古典だけでなく近代も!

岩波文庫の新刊『厳復 天演論』を手に入れました。「初の全訳」とありますが、「そうか、全訳は出ていなかったのか」と改めて思いました。そして「さすが岩波文庫、こういう渋いものもちゃんと出してくれるんだ」と感心したところです。

中国の近現代史を学べば、厳復の名は外せない一人でしょうし、その場合には『天演論』の翻訳とセットで覚えるはずです。あたしもそうでした。学生時代が懐かしく思い出されます。

そんな岩波文庫ですが、今回のように近代の著作の邦訳も数多く出しています。なんとなく古典ばかりという印象がありますが、そうでもないのです。確かに、数としては古典の方がはるかに多いですが、近代だって負けてはいません。

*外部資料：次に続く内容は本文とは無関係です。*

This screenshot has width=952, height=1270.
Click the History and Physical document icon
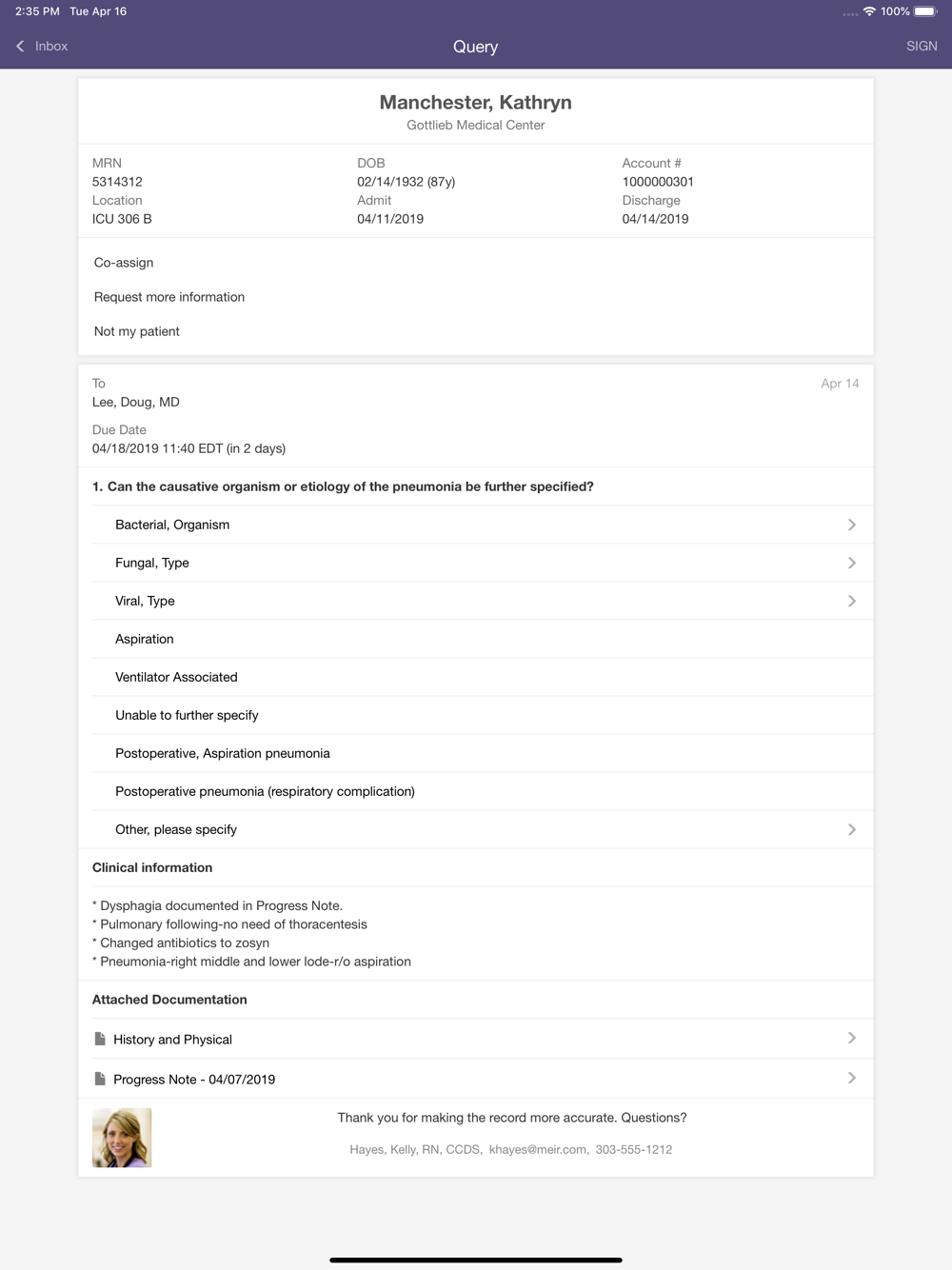click(100, 1039)
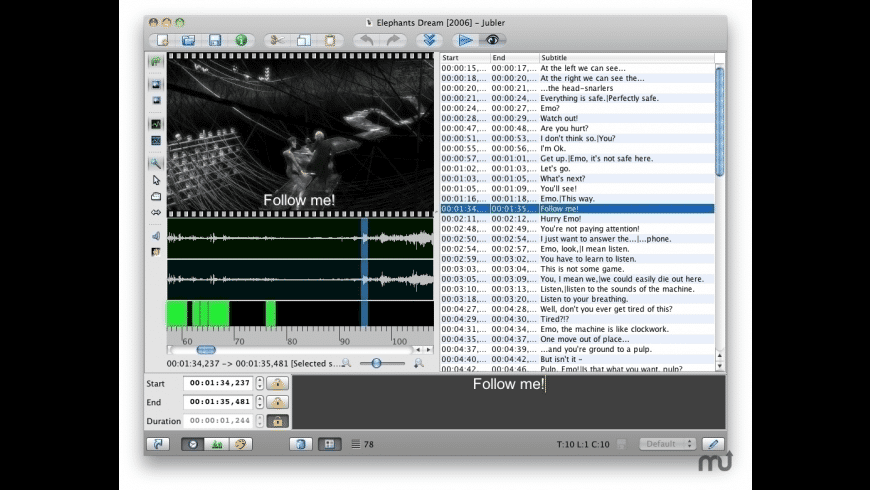Toggle the Start time lock

[277, 383]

そんな岩波文庫の近代ものとしては、ほんの一部ですが、こういったものがあります。『孫文革命文集』や『梁啓超文集』などが刊行されたときには、やはり歓喜しました。このたび厳復が出たので、あとは何が刊行されれば嬉しいでしょうか。章炳麟、康有為、蔡元培なども出して欲しいところです。

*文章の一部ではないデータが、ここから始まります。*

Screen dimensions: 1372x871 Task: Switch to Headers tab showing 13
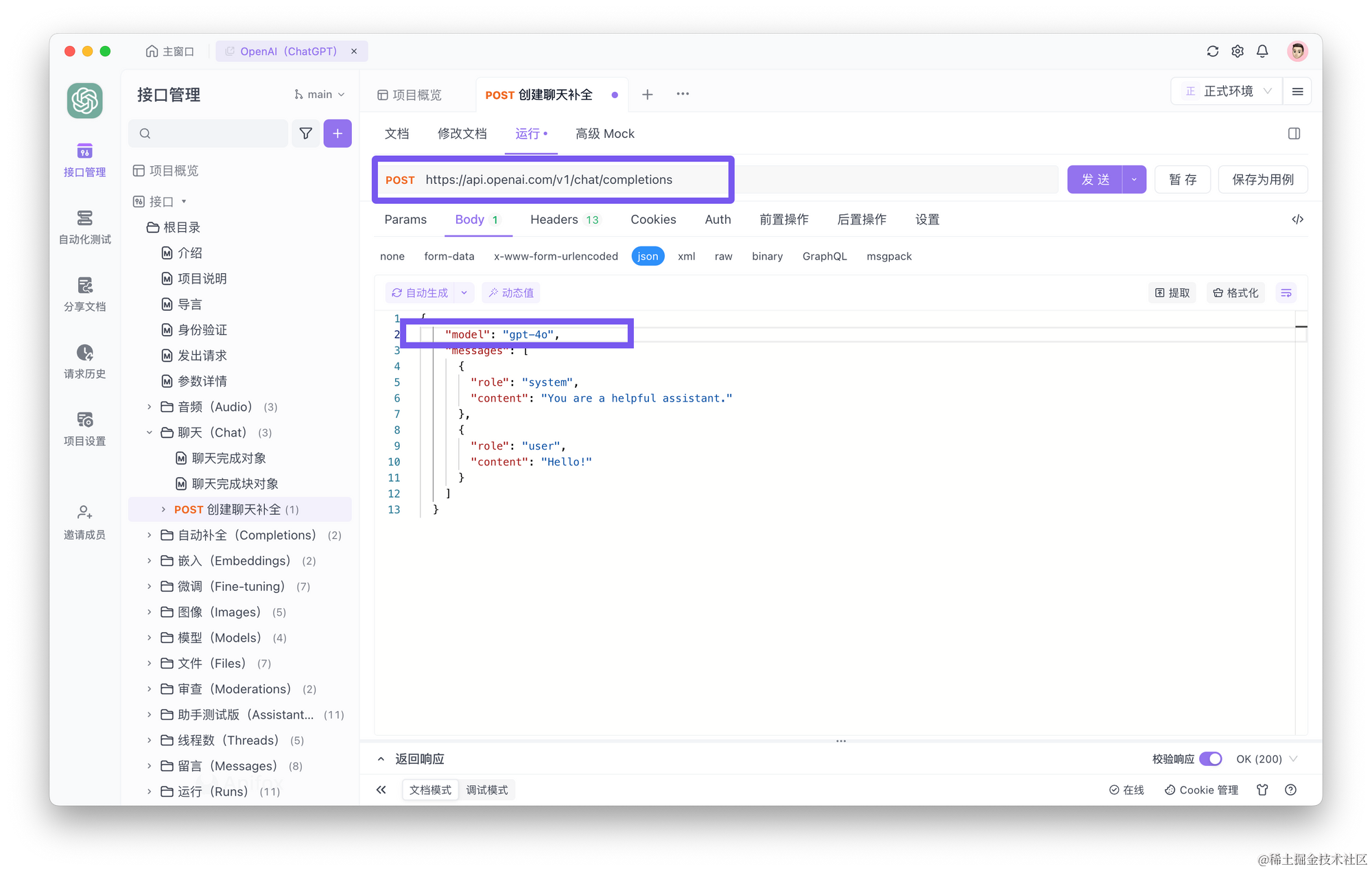pos(563,219)
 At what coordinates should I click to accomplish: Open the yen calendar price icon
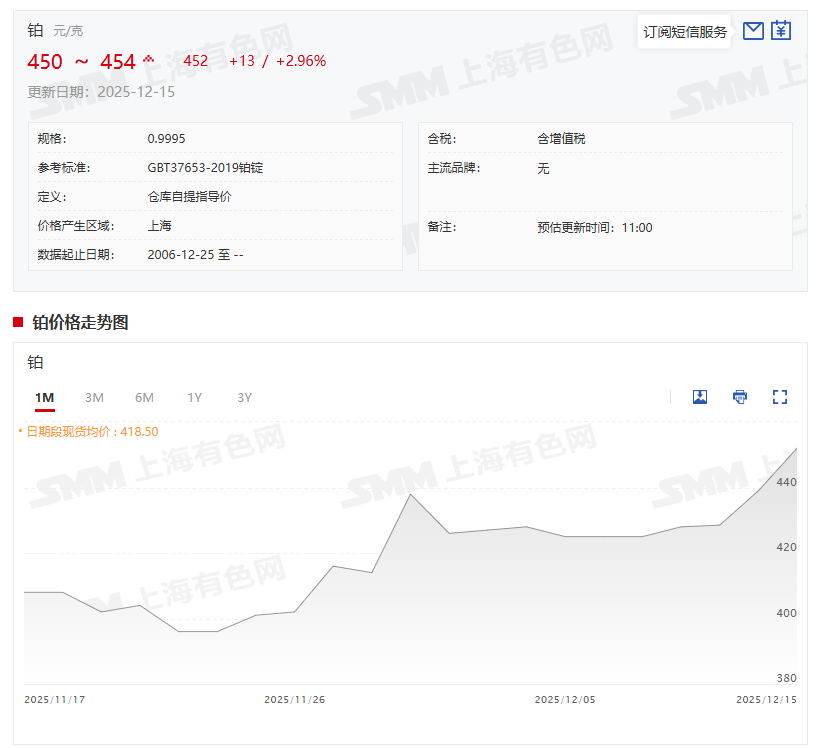pos(781,31)
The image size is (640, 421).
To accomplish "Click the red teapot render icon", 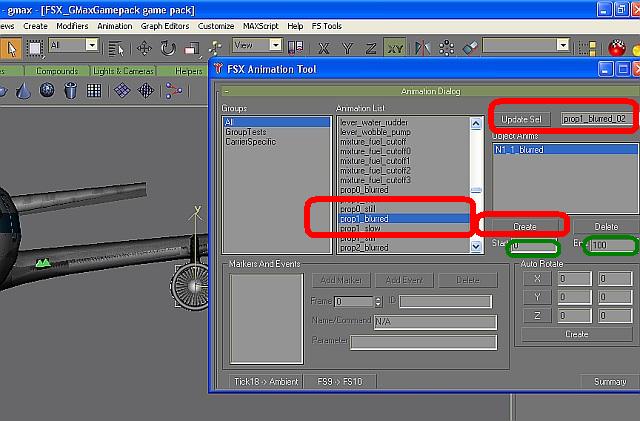I will [x=617, y=47].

ところで、原典の邦訳ではありませんが、文庫クセジュも以前は中国ものを数多く刊行していました。文庫クセジュはフランスの作品ですが、フランスの中国学は世界のトップクラスですから研究者も数多くいますし、当然のことながら著作もたくさん出ています。クセジュにもそういった作品があり、それらの翻訳がいくつか刊行されていたのです。

めぼしいものは古本で買っていましたが、そんな中の一冊がこちら、『毛沢東』です。この他にもいろいろありますが、最近のクセジュには中国ものはあまりないのでしょうか。寡聞にしてフランスの出版事情は詳しくないので、情けない限りです。